Human judgement, while neither perfect nor evenly distributed across people, is the result of thousands of hours of implicit learning and alignment in how humans tend to interpret and react to certain situations. It depends on the rational and emotional parts of the human brain.
AI systems, in contrast, are typically programmed to find the most rational and efficient solution, regardless of its impact on humans.
“Intelligent education” would understand and leverage human and artificial intelligence.
Traditional education systems, especially examination-based ones like Taiwan’s, focus on lower-order thinking skills, such as understanding, remembering and applying. This “shallow learning” model emerged from an industrial economic model designed primarily to produce factory workers, but also to separate the wheat from the chaff to create a small class of university professors and white-collar specialists, like doctors, lawyers and engineers.
This model fails to support a knowledge economy. Most workers in Taiwan are not factory workers. Many white-collar jobs, like legal experts and radiologists, are on the brink of being replaced by more efficient and accurate AI systems.
Education needs to cultivate people who are able to navigate fast-paced and changing environments. These knowledge workers need to be cognitively efficient, adaptable, quick-learning and collaborative problem solvers who are clear communicators.
These skills require deeper learning, like problem-based learning and inquiry-based learning that encourage exploration, understanding and developing solutions.
Deep learning can be enhanced with the addition of AI chatbots that can help students not just acquire knowledge, but also learn how to ask questions and have conversations that lead toward understanding and solutions.
Students can ask AI chatbots to help them understand the problem by asking for as many explanations and examples as needed. Asking the right questions and following one’s curiosity is at the heart of the scientific process. It is also at the heart of effective AI use.

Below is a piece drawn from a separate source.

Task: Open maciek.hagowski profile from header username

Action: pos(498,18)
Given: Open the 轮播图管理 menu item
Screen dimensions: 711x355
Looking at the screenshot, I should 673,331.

Unfortunately, Taiwan’s education system does not teach students how to ask questions. If anything, it discourages it: Curiosity often gets trammeled by exams and shallow learning.

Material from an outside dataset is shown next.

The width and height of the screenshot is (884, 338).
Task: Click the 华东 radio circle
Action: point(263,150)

However, asking questions is the first step toward understanding how to analyze problems. After this, students need to evaluate answers and iterate levels of knowledge to create innovative solutions.
This “intelligent chat” with AI is a skill that should be taught and practiced in schools. As students learn how to work with AI technology to enhance their shallow and deep cognitive abilities, they can simultaneously nurture their judgement skills to choose the right solutions for open-ended social situations, and also collaboration and communication skills to share these solutions.
There is no shortage of humanitarian crises: global warming, overpopulation, genetic engineering, data privacy, food supply, expansionist wars, political polarizations and AI. We cannot afford to become dumber.
We hope that the national education system will become more intelligent and help younger generations learn how to harness the power of AI to develop the superhuman intelligence needed to resolve these crises.
Nigel P. Daly has a doctorate in teaching English to speakers of other languages from National Taiwan Normal University and researches technology in language learning education. Chang Yung-Chun has a doctorate in information management from National Taiwan University and is an associate professor in Taipei Medical University’s Institute of Data Science.